[Records drawn from a dataset]
+--
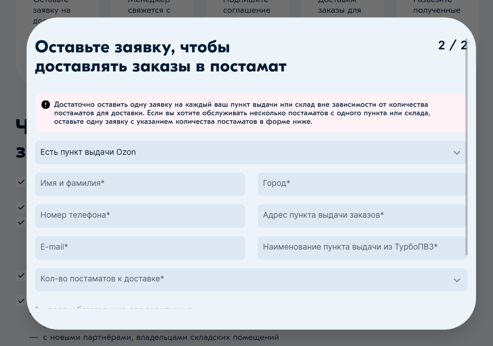The image size is (493, 346).
Task: Click the chevron icon of the Ozon point selector
Action: click(x=457, y=153)
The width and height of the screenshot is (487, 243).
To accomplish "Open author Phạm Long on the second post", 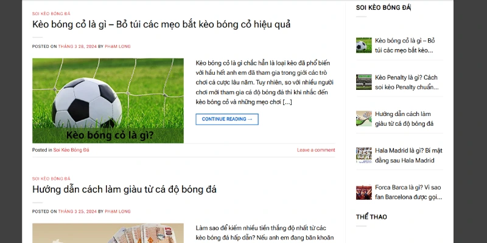I will [x=117, y=211].
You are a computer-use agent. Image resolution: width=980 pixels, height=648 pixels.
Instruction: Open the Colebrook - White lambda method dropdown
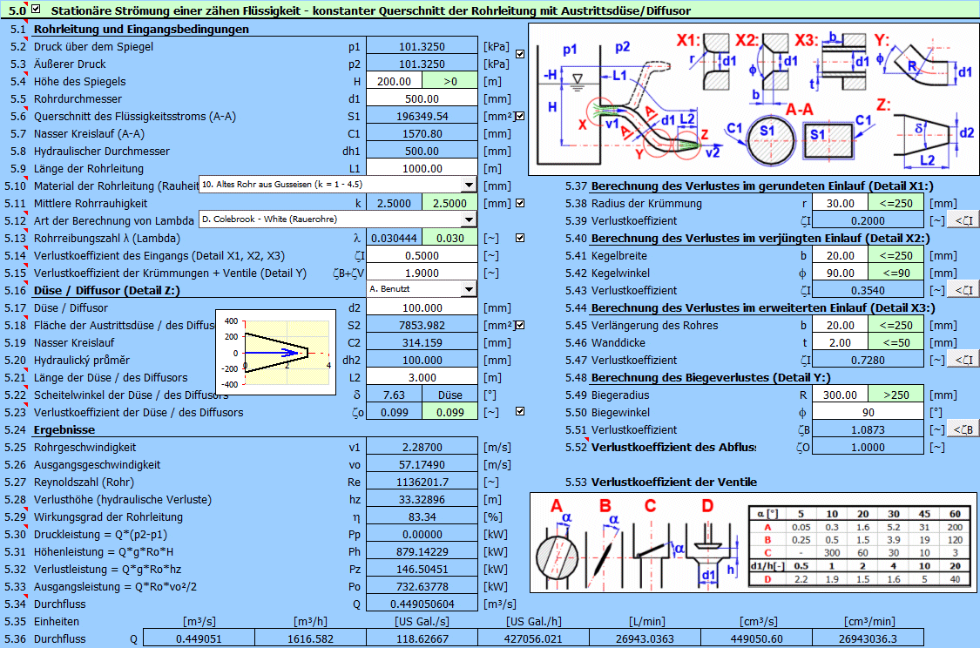469,219
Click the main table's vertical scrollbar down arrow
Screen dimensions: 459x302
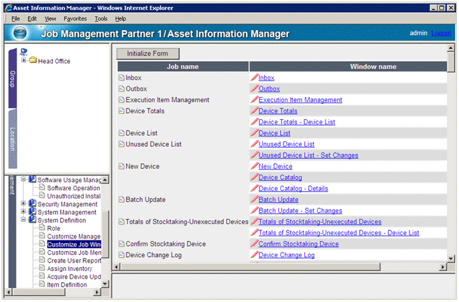pos(451,257)
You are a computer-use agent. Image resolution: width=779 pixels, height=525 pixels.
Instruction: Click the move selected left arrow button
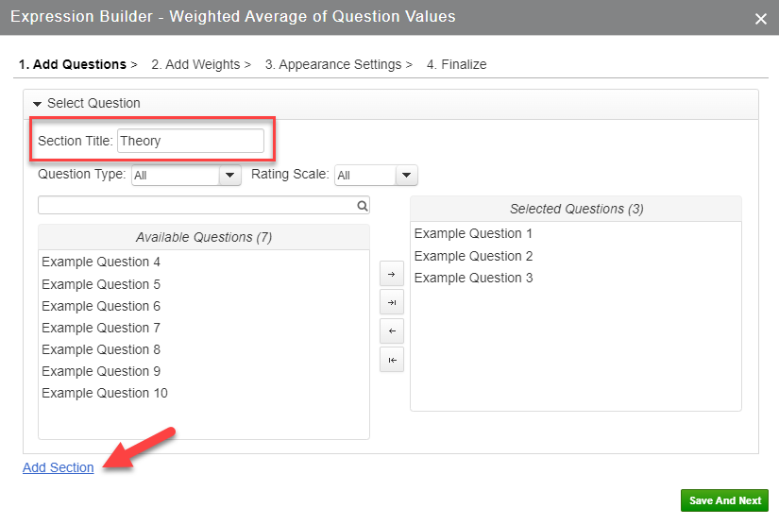click(391, 331)
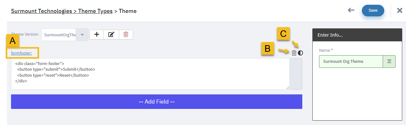Click the Add Field button
406x125 pixels.
157,102
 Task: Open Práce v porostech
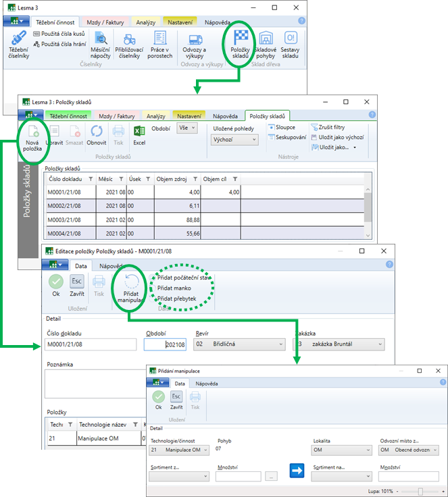[159, 45]
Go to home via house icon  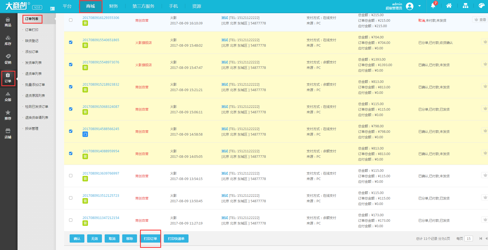coord(449,6)
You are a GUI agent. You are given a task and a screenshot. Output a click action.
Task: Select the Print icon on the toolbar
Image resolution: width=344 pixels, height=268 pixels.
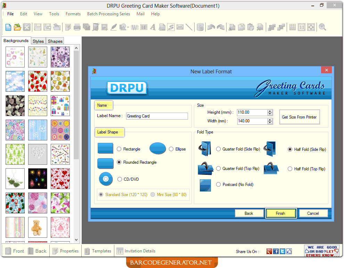(77, 27)
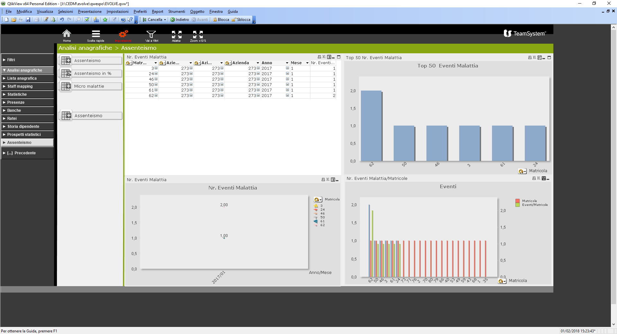Open the Mese column dropdown
Viewport: 617px width, 334px height.
click(x=307, y=63)
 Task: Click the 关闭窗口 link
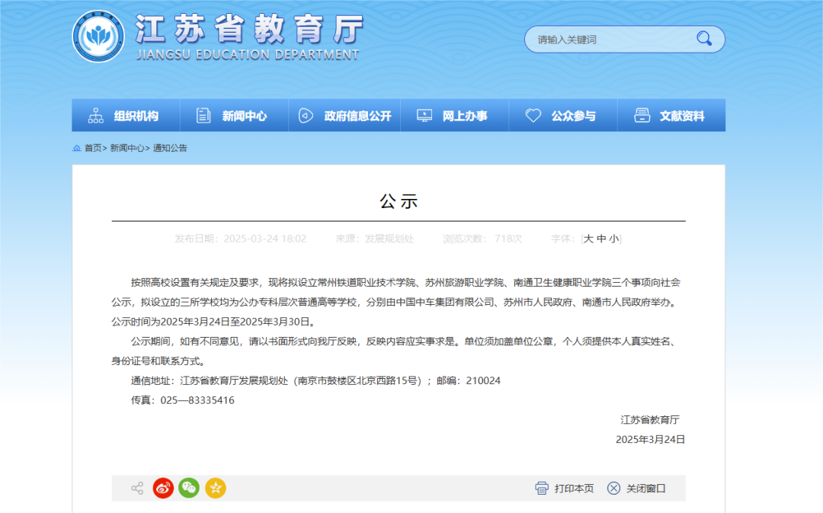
+--
» **What is needed**
What is needed is an exact copy of only the lines from the line containing "Image resolution: width=344" through the last line of the entries, inclusive, without the pictures.

» **Output for this task**
Image resolution: width=344 pixels, height=268 pixels.
(77, 27)
Open the Mese column dropdown
Viewport: 617px width, 334px height.
click(x=307, y=63)
 Task: Click the 关闭窗口 link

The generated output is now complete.